14. A waterproof seam joining two textile sections, comprising:

a. a first textile having at least a water penetrable layer and a waterproof layer;

b. a second textile having at least a water penetrable layer and a waterproof layer;

c. an adhesive composition applied to the water penetrable layer of the first textile, wherein the adhesive composition completely penetrated through or wet out the water penetrable layer of the first textile;

d. the water penetrable layer of the first textile positioned against the waterproof layer of the second textile in an overlapping configuration; and

e. an overlapping waterproof seam, formed by a heat seal, coupling the first textile and the second textile via the adhesive composition.

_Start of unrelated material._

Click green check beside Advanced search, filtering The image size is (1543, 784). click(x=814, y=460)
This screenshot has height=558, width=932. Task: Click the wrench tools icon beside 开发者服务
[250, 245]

15. The waterproof seam of claim 14, wherein the adhesive composition comprises an aqueous polymer dispersion, a dispersed polymer powder, a dispersing agent, and a thickener.

16. The waterproof seam of claim 15, wherein the aqueous polymer dispersion is a polyurethane dispersion.

17. The waterproof seam of claim 15, wherein the adhesive composition further comprises a crosslinker.

18. The waterproof seam of claim 17, wherein the crosslinker is an isocyanate crosslinker.

19. The waterproof seam of claim 14, wherein the waterproof seam has a bond strength of about 3 lbs/inch.

20. The waterproof seam of claim 14, wherein the waterproof seam has a bond strength of about 8-9 lbs/inch.